The foundation board’s adoption of the resolution relinquishing back to the USFS its Special Use Permit to operate Eagle Lake Marina and Campground was by a vote of 5 to 2 (with one board member being absent). The permit was held by the college foundation, despite the reality that it was in-fact being operated by a separate entity, the for-profit Lassen Cougar Enterprises. This was contrary to both the permit application and a requirement that the U.S. Forest Service provide approval of such an arrangement, which was never requested by the foundation leadership — a requirement that was explicitly stated in the permit application.

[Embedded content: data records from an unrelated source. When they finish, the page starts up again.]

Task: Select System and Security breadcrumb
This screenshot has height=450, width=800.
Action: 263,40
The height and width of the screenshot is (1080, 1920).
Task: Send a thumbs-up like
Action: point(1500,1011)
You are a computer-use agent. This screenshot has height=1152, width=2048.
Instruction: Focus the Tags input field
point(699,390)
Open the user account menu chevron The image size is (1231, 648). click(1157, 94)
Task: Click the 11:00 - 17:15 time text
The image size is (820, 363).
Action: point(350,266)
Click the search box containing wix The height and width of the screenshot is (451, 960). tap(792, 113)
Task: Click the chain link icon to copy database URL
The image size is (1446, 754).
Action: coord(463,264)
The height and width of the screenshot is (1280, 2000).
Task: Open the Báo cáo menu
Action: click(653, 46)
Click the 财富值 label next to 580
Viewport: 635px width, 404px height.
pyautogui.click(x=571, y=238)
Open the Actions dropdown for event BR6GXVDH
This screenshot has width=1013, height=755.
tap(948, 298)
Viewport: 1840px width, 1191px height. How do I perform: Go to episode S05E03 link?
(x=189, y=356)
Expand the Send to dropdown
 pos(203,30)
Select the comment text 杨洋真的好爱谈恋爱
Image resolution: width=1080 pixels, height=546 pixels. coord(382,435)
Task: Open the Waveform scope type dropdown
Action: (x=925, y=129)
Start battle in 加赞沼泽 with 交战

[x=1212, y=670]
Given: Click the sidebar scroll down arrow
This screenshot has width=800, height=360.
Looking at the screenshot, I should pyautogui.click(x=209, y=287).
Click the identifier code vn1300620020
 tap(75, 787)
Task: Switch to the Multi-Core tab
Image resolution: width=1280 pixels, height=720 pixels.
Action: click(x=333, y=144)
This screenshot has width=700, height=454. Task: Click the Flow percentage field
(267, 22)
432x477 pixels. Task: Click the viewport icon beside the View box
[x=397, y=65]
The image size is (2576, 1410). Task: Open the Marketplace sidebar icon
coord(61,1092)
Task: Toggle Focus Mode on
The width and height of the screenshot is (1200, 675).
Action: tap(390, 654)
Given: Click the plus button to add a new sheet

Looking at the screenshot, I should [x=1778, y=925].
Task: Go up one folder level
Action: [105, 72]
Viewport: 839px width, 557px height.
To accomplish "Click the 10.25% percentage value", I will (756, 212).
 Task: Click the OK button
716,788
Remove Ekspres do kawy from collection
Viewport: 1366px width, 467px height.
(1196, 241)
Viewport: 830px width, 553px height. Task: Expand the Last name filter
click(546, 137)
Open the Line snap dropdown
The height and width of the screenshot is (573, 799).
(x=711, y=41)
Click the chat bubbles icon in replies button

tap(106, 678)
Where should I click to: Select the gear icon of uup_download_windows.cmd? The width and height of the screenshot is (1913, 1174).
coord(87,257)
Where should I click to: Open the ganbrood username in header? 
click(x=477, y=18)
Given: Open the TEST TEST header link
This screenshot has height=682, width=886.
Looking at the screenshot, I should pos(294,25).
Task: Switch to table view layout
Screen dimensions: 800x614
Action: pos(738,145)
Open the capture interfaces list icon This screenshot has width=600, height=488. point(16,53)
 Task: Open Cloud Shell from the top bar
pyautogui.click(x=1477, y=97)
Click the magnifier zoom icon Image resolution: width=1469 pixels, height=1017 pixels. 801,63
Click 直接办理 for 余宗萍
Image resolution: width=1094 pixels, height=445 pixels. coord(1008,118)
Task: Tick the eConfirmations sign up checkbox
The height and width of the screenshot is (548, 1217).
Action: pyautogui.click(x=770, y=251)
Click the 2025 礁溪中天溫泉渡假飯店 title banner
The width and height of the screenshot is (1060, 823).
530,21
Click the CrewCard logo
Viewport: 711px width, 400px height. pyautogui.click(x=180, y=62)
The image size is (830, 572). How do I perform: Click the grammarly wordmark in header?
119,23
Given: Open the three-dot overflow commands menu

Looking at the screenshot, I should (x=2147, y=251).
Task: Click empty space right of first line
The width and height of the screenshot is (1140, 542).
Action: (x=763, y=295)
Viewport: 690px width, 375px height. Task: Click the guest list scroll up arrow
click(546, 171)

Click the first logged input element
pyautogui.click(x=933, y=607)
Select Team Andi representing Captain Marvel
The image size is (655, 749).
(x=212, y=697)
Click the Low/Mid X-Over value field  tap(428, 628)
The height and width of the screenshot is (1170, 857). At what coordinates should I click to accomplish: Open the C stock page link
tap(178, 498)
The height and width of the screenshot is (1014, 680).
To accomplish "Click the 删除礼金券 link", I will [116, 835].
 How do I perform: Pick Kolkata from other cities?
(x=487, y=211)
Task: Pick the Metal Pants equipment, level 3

The foundation will appropriately work with the USFS to best ensure the continuity of operations at the marina and campgrounds until a new concessionaire is identified. The decision to relinquish the permit was the result of several facts, including the absence of contemporaneous records maintained by LCE Inc., the absence in LCE of internal controls, the sudden resignations during the audit process of the two full-time employees who previously ran operations at Eagle Lake and concerns about the relatively small percentage of revenue flowing from Eagle Lake operations to the Foundation, which since 2009 has averaged only approximately 15 percent of all revenue generated; the remainder of the revenue was eaten-up by overhead costs, expenses and retention of some of those dollars in accounts at the for-profit Lassen Cougar Enterprises, which at last check totaled nearly $200,000 in one account alone.
Finally, the foundation board voted by a wide margin of 5 to 1 (again, with one board member being absent) to remove from the board of directors of its for-profit subsidiary Mr. St. Peter, Mr. O’Kelly, and Mr. Scott McCullough, who was simultaneously a former full-time employee of the same for-profit entity. In their place, the foundation board voted to replace those individuals with Mr. Morgan Nugent, and Mr. Lou Hamilton; and Mrs. Sophia Wages remains. The intent of “Winding Down” the operations of the for-profit entity ahead of its eventual dissolution and transfer of funds to its non- profit parent entity, the foundation, is to ensure the availability of such funds for use in supporting student scholarships.
As of the time of this release, while the audits of the foundation and the for-profit Lassen Cougar Enterprises have been completed, the former officers and directors of LCE have not been willing to sign the auditor’s requested management representation letter, a standard step in an audit process where those with management responsibilities simply attest to the accuracy of the information they have provided to the auditor.
In the meantime, the college’s annual audit was completed over a month ago but cannot be accepted by the college’s board of trustees until the audits of both the foundation and its for-profit corporation are resolved. The lack of signed audits from the foundation and its subsidiary are already impacting college operations, as the institution cannot complete the requirement set forth by the state chancellor’s office to provide annual audits to that agency and the ability of the college, which is currently running a budget surplus, to receive an increase on its line of credit to support day-to- day operations as it continues to emerge from the impacts of COVID-19.
Lassen News was unable to reach O’Kelly for comment for this story.